Cette rengaine de l'éternel "coup d'après" pousse nombre de gens à s'inventer une vie plus glorieuse, mais fantasmée : combien de cadres ont un roman à venir dans leurs tiroirs dont toutes les pages sont blanches ? Combien réfléchissent à un tour du monde sans avoir ne serait-ce que consulté un Atlas ? Qui promettent de reprendre des études pour montrer une chambre d'hôte et ne partiront pas ? Parfois, on est à l'aise avec ce dédoublement personnel, je ne dis pas. J'imagine tout de même que dans la majorité des cas tout ça est une fabrique à malheur...  

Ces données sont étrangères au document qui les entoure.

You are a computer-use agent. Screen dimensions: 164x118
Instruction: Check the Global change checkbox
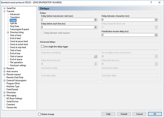pos(39,114)
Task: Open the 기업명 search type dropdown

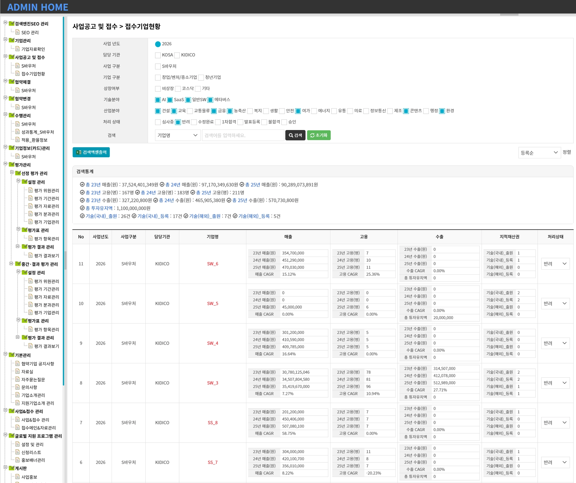Action: click(177, 135)
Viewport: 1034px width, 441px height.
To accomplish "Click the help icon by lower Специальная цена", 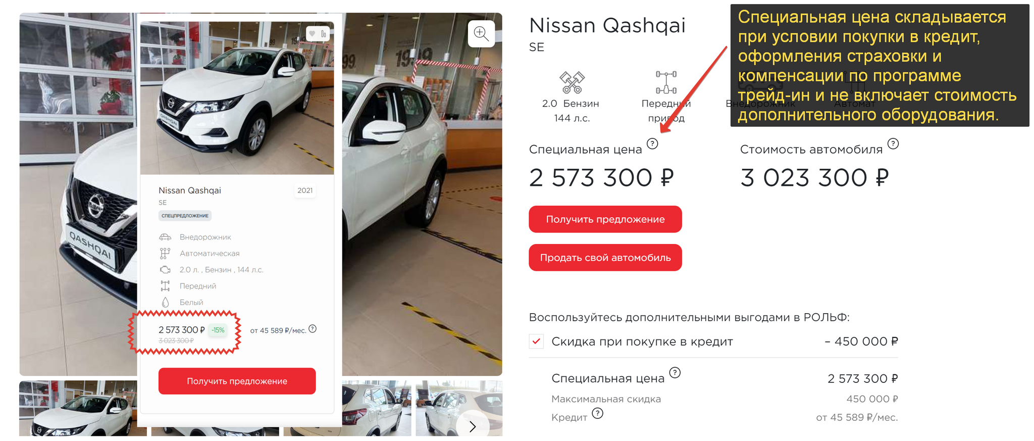I will [x=675, y=373].
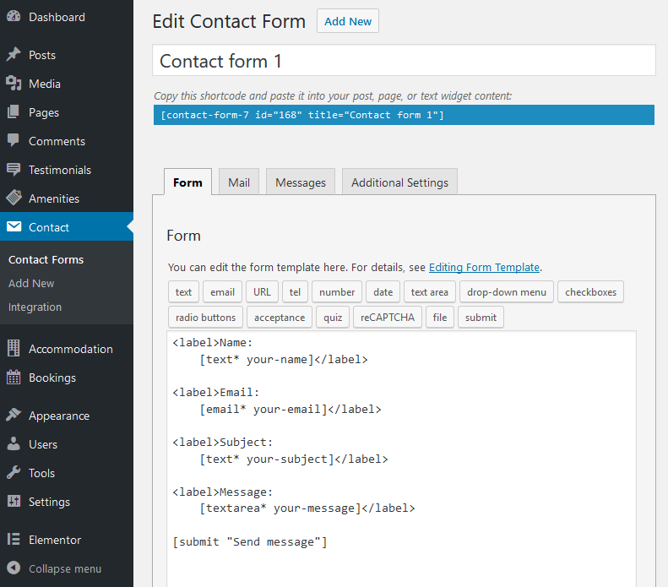Collapse the admin sidebar menu
The image size is (668, 587).
point(55,568)
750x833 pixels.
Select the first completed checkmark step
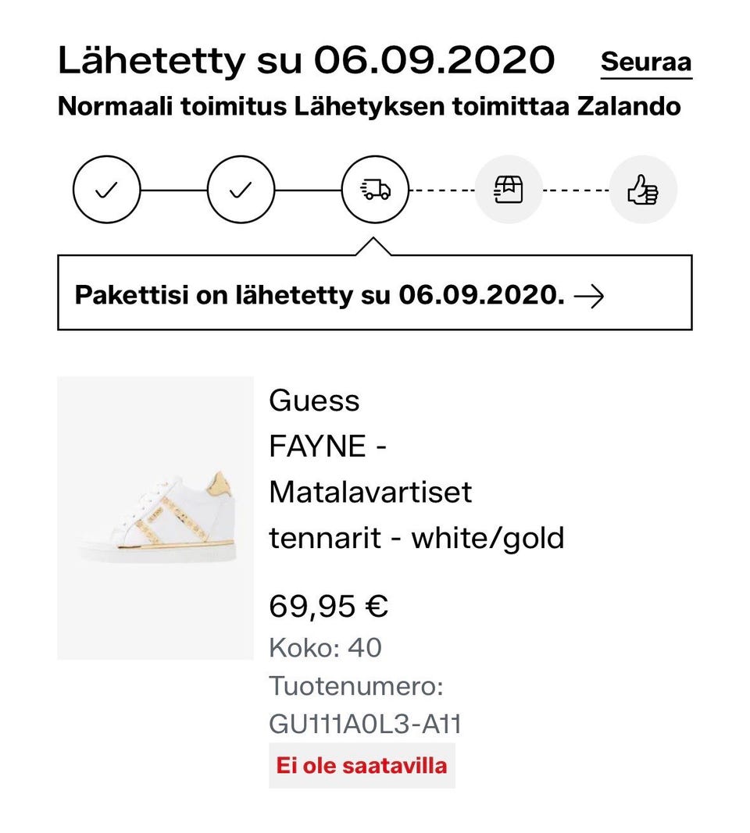click(x=106, y=190)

J'étais au Forum de la France s'Engage, initiative présidentielle qui a déjà récompensé 62 lauréats pour leurs engagements d'exception. J'y ai retrouvé mon ami Sébastien Kopp, fondateur voici 10 ans de Veja, extraordinaire entreprise qui fabrique des baskets... je ne sais comment dire, "éthique", "responsable" ? A rebours de ce que fait Nike, en tout cas. Quelle extraordinaire leçon que la sienne : monter un business qui marche, embauche des travailleurs dans des conditions sociales à l'exact inverse des géants du marché. Pourquoi ne pas prendre le temps de disséquer, comprendre, savourer le miracle de ce qu'il fait. Non, même à lui, la question revenait "Ha ouais, Veja, et le prochain truc c'est quoi ?". Cette fascination pour les histoires nous mènent dans le mur. Ca pousse à travestir la réalité pour mieux vendre des choses inutiles, ça construit du malheur inutile chez ceux qui font un boulot admirable mais qu'on ne prend pas la peine de raconter... Franchement, toutes les grands messes d'Apple pour raconter "la révolution" du Iphone nouvelle génération, est-ce bien raisonnable ? A l'évidence, non et pourtant, de façon moutonnière, la majorité suit ces changements et approuve. "Nous sommes devenus des approuvants déambulatifs" écrivait quelque part philippe Murray et notre fascination pour le coup d'après en est l'un des meilleurs symptômes. On devrait se souvenir plus souvent que lorsque les enfants tentent d'en attirer d'autres chez eux en disant "tu verras, on va bien s'amuser", en attendant ils s'ennuient car ils attendent que demain soit plus drôle alors qu'il y a tant de choses sympa, y compris à ne rien faire d'autre que la même chose.